_Your task_:
Edit the credit score text from "Your credit score" up to and including "increase your score.", and give that part again with "auto loans" replaced by "car loans".

How to Increase a Credit Score at Experian

Raising your Experian score can help you get a lower mortgage interest rate.
Raising your Experian score can help you get a lower mortgage interest rate. (Image: Purestock/Purestock/Getty Images)

Your credit score as calculated by Experian helps determine whether you qualify for auto loans, mortgages and credit cards. Credit scores range from 300 to 850, and you need a score over 700 for the best access to credit. Fortunately, you can raise an Experian score that's too low with responsible credit management over time. Although each case is different, Experian makes several recommendations on how to increase your score.

Keep an Eye on Due Dates

On-time payment of all your bills is the No. 1 factor in a good credit score, according to Experian. In general, 35 percent of your score is based on payment history. Debt totals count for 30 percent, and length of history counts for 15 percent. New credit and types of credit count for 10 percent each. Late payments -- or worse yet, letting bills go into collections -- hurt your credit and keep your scores low. Don't think only the big bills matter. The effect of late payments is just as harmful with small bills.

[Stored data]
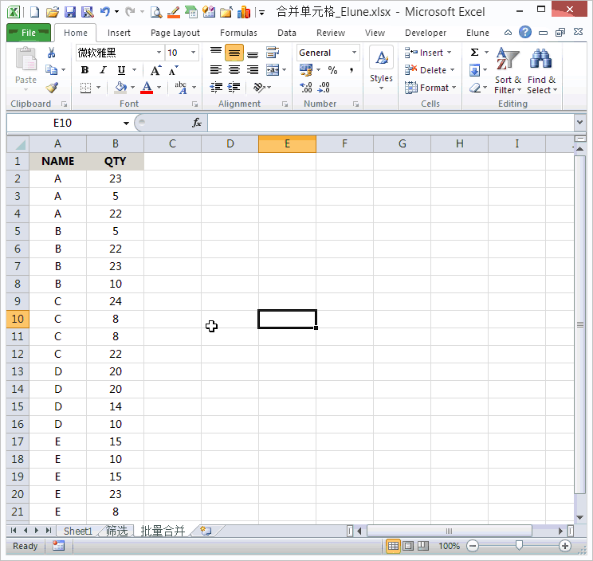The width and height of the screenshot is (593, 561).
Task: Click the Format Painter brush icon
Action: (52, 88)
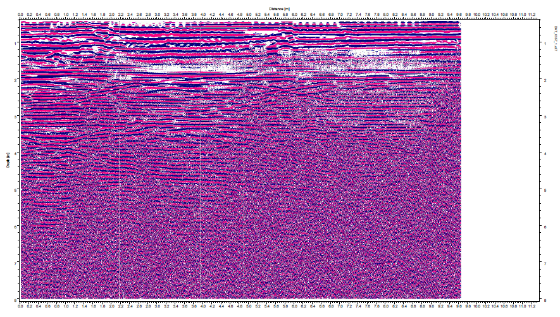Click the 9.6 tick on top distance axis
The width and height of the screenshot is (560, 317).
tap(459, 13)
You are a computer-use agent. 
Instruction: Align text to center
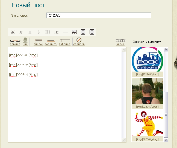click(83, 32)
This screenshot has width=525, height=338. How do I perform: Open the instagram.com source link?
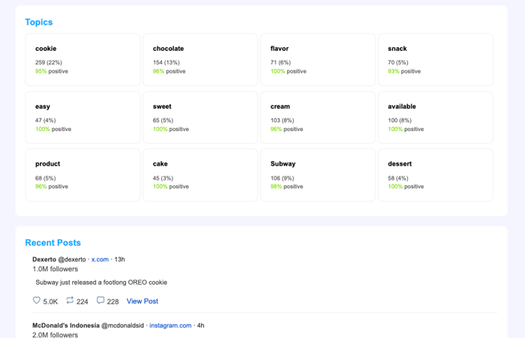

_Exercise output_:
Your credit score as calculated by Experian helps determine whether you qualify for car loans, mortgages and credit cards. Credit scores range from 300 to 850, and you need a score over 700 for the best access to credit. Fortunately, you can raise an Experian score that's too low with responsible credit management over time. Although each case is different, Experian makes several recommendations on how to increase your score.